Use column_maker (Add_a_column1) with strict error_handling to insert/replace a computed column. Per-expression-kind auto_col_types rule.

Revised
2026-05-03
Rev
3

Pattern health

warn
  • IWC exemplar anchors

    3 abstract workflow anchors declared.

  • Foundry verification fixture

    No structural verification fixture yet.

  • Pattern map coverage

    1 pattern map link here.

  • Metadata contract

    Pattern frontmatter matches the site contract.

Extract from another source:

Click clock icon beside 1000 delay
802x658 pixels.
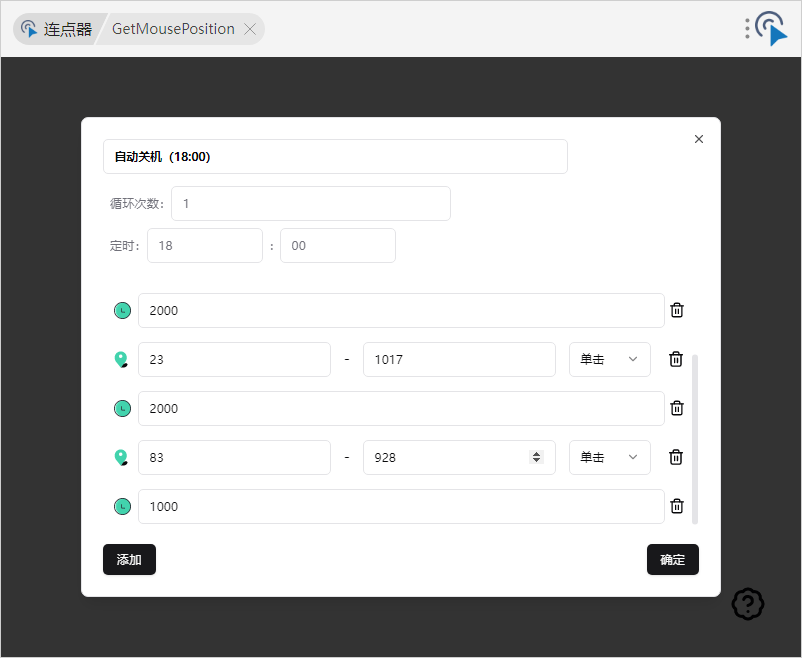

Tabular: compute a new column

Tool

toolshed.g2.bx.psu.edu/repos/devteam/column_maker/Add_a_column1/2.1 (“Compute on rows”, historically “Add a column”). 93 step occurrences in the surveyed IWC corpus — the canonical computed-column tool. Source: $TOOLS_IUC/tools/column_maker/column_maker.xml (the toolshed owner is devteam for historical reasons; modern source lives in tools-iuc).

When to reach for it

Insert, replace, or append a column whose value is a Python expression over the existing cN columns. Multiple expressions can be sequenced inside a single tool step (each one operates on the running output of the previous). Use this for arithmetic, simple type coercion, and string concatenation.

If the row decision needs a multi-line conditional or split/gsub, prefer awk (see the awk recipe sub-pages cross-referenced from iwc-tabular-operations-survey). If columns and a row predicate are computed together, prefer tabular-sql-query.

If the computed table value is only an intermediate scalar or boolean that will be read back with param_value_from_file, keep the column_maker mechanics here but follow derive-parameter-from-file or conditional-gate-on-nonempty-result downstream. MGnify uses this shape for c1 != 0 before reading the result as a boolean.

Parameters

tool_state has three top-level fields that matter for authoring: error_handling (a <section> in the wrapper), ops (a conditional keyed on header_lines_select, holding expressions), and the optional avoid_scientific_notation boolean. expressions is a <repeat> nested under ops — flattening it to the top level produces YAML that won’t roundtrip.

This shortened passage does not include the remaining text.